I normally write down in a piece of paper why i am buying the stock that i am buying, only on a piece of paper. anything more than one piece will be a waste of time, and i never use sentences that most analysts do to make them look smart. " Due to the economic uncertainty, the yield between the US treasury and the KLSE is expected to bla bla bla". NO. Just write down in really simple words ( of course if you ask your broker, he would tell you so many financial jargon that would make you feel stupid.) Im buying it because their PE is low, their profit is increasing and their main competitor just went out of business etc etc.


c. Write down why you are selling it.
Many people would buy stocks not knowing when to sell. selling is an afterthought, the result of market movements and factor in which they cannot control. Don't be like a deer caught in the headlights of a car. Prepare yourself. Remember the market is inefficient, everyday it will go topsy turvy like a freaking roller coaster. Will you sell because it dropped 20% yesterday? Well, you freaking should not if you know the reason to sell. You should only sell of the company's fundamentals deteriorate as what you expect and nothing less will make you liquidate it.

Me? I normally sell when the profit is starting to decrease, the company is mired in an industry where profit margin is shrinking and management do not know what they are doing.that is my cardinal sin.


d. Write down how it would happen.
You can write down what will happen if your company performs as you expect. Would the stock price increase? if it does not, is there a reason?
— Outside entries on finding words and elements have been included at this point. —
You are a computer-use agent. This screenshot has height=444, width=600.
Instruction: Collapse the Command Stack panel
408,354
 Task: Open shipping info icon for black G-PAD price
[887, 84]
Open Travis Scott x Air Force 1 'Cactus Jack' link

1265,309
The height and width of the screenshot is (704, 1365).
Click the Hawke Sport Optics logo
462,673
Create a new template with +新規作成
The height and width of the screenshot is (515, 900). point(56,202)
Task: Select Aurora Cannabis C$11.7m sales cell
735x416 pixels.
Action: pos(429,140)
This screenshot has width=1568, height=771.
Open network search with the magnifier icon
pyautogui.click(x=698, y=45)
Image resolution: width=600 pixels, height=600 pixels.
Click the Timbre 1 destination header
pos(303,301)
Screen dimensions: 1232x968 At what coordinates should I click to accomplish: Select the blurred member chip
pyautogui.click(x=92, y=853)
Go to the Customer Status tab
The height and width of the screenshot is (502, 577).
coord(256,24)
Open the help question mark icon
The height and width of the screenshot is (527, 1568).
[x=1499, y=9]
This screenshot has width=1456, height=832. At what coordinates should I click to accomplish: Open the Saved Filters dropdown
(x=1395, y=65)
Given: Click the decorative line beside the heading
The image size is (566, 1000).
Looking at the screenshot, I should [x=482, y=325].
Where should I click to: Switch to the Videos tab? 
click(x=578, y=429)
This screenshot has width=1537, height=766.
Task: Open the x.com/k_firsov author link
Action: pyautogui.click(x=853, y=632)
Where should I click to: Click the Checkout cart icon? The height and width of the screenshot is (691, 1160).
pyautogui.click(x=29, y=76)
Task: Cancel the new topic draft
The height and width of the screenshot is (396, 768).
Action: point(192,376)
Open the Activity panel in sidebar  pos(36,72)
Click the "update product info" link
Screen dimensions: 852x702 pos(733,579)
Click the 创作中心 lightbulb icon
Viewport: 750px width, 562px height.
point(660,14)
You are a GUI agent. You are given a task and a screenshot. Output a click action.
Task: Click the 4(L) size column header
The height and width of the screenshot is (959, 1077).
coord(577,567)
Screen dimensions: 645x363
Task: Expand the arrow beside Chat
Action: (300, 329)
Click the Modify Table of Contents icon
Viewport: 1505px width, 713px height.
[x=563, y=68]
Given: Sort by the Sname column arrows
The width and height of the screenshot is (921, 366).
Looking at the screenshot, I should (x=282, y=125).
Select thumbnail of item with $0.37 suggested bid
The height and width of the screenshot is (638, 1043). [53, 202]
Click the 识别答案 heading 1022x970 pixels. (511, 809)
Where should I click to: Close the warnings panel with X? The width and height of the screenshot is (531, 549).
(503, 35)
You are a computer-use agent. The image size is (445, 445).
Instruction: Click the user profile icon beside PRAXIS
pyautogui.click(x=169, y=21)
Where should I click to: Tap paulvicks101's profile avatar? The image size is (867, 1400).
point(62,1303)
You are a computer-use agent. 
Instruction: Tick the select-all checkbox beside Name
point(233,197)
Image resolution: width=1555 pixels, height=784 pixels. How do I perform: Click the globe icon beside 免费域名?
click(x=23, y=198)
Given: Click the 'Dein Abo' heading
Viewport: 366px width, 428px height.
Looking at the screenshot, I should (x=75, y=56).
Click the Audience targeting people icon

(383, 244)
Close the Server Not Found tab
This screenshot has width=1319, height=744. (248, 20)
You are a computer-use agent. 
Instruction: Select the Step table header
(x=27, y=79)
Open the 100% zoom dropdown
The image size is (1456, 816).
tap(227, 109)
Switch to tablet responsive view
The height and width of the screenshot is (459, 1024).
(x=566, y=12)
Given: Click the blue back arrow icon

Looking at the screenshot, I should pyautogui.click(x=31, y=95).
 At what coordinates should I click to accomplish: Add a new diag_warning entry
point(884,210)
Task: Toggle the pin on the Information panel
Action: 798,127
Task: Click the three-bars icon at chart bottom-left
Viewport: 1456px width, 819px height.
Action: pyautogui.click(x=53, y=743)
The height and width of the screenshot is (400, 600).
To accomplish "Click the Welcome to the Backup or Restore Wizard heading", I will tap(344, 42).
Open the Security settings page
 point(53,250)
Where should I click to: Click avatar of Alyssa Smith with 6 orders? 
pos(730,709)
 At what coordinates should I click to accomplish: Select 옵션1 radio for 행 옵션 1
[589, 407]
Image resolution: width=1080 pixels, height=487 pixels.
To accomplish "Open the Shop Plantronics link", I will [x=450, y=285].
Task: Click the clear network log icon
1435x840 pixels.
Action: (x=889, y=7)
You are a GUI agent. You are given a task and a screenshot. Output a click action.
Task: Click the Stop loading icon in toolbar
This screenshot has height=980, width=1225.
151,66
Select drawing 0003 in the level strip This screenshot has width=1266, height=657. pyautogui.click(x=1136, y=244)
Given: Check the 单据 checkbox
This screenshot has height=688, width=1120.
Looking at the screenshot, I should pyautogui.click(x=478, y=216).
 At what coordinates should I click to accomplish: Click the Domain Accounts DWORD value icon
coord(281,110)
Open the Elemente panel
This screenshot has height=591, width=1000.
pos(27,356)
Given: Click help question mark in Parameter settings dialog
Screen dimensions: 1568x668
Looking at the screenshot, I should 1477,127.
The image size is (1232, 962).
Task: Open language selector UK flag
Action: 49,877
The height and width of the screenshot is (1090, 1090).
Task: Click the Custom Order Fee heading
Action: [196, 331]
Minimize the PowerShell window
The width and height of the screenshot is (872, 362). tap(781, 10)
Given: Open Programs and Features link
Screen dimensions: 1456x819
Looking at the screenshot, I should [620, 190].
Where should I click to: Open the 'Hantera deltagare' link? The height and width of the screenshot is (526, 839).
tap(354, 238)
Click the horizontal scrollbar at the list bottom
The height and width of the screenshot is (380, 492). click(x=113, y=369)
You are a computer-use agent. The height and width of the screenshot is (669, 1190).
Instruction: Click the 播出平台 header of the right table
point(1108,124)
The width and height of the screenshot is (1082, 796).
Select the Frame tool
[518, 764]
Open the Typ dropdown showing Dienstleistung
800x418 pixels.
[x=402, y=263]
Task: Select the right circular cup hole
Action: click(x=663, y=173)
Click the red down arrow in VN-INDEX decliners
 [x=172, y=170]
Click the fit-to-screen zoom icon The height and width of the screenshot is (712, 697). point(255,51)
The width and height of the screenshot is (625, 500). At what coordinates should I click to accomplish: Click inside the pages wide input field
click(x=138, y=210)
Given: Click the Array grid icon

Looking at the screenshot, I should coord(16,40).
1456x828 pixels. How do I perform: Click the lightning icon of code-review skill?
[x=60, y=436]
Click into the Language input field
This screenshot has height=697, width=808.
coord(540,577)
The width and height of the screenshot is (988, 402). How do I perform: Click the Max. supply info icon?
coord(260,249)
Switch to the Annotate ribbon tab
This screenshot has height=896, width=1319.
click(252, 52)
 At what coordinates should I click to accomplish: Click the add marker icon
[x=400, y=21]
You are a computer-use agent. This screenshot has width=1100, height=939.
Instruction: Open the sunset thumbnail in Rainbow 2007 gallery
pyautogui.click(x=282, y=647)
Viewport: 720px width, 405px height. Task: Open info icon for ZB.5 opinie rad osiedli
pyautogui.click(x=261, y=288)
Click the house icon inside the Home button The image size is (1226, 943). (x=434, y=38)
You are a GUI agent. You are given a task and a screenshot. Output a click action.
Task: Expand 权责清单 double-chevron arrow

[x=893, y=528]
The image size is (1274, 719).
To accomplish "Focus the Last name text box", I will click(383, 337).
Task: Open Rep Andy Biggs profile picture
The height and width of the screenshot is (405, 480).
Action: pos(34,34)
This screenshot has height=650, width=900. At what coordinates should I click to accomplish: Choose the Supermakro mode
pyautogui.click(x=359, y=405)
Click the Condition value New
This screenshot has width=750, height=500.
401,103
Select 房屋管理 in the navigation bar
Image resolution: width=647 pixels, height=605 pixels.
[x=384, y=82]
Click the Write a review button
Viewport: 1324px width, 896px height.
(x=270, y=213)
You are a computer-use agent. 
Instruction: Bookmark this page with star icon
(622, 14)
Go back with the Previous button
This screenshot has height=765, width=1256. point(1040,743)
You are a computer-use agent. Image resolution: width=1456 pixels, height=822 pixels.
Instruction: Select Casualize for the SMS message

write down any other things that may happen that could affect your stock price? Is there a financial storm coming? if there is what will you do? what i normally do is that i always keep at least 20% of my portfolio as cash, this is to ensure that i have a security net to profit from any panic selling. I cannot predict what will happen tomorrow or next week, but i can safely predict that if the company increases their profit by x% this quarter, the stock price will eventually follow. thus the 20% cash is to ensure that any panic that causes a price decrease i can profit from it.